The so-called ‘missing minute’ in the Epstein prison videos isn’t real: report

The internet has been wild with conspiracy theories around a “missing minute” on a security video looking at the cell where Jeffrey Epstein was being housed in the Special Housing Unit on Aug. 9-10, 2019. According to CBS News, however, that minute isn’t missing at all.

A source told the outlet that the FBI, the Bureau of Prisons and the Department of Justice inspector general all have “a copy of the video that does not cut from just before 11:59 p.m. to midnight of the night Epstein died by suicide in his cell.”

It’s entirely possible that nothing happened in that missing minute. However, it raises questions as to why the DOJ and FBI would say in a release that it was “the full raw” footage when the missing minute was cut from the actual “raw and enhanced videos?” The move only sparked further questions.

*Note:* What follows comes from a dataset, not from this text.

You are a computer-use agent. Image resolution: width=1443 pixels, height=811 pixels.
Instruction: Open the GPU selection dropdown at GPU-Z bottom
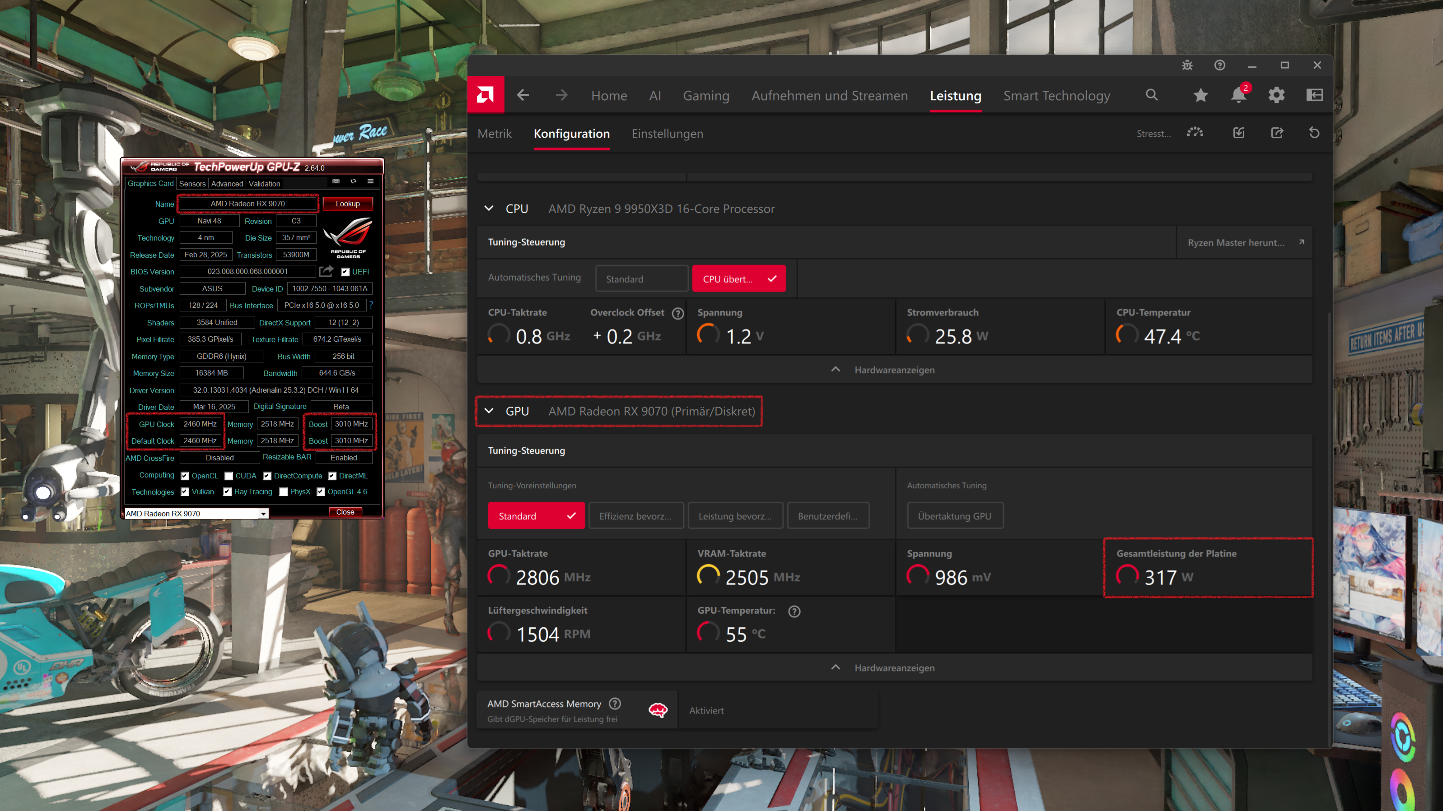263,513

“The recording came from what officials said was the only relevant video camera that was recording its footage in the unit. This video has been cited by multiple government officials as a key piece of evidence in the determination that Epstein died by suicide,” said CBS.

Earlier this month, Attorney General Pam Bondi was seated with President Donald Trump in the Cabinet room, where she was asked about the “missing minute.” At that time, she claimed that the Bureau of Prisons told her it was from a nightly reset of the recording system, indicating that there were 60 seconds of unmonitored time on surveillance.

The equipment was old — “from like 1999, so every night is reset, so every night should have that same missing minute,” Bondi said.

She promised to release examples from other nights to compare to the Aug 9-10 video. Twenty days later, she has not done so.

It was an odd claim, video forensic professionals told CBS. Having 60 seconds missing from a “nightly reset would have been unusual” and not a characteristic of most video systems.

Those same experts confirm that the video is not the raw footage, as claimed, but clearly edited information.

CBS spoke to Jim Stafford, one of several video forensic analysts, who examined the footage using specific software that can extract underlying metadata.

He said the data “showed that the file was first created on May 23 of this year and that it was likely a ‘screen capture, not an actual export’ of the raw file,” said CBS.

He also said that the “metadata showed that the video was in fact two separate videos stitched together. It was also slightly sped up, so the video covering 11 hours runs approximately 10 hours and 53 minutes in length.”

The glitch happens from 11:58:58 to 12:01. A report from WIRED called it a missing nearly three minutes beginning with the “missing minute.” One corrections officer can be seen going into cell 46 at 12:01:37 a.m. Epstein was not in cell 46; his cell was off camera, near the area.

The full 10-hour and 52-minute video can be seen here on the DOJ’s website.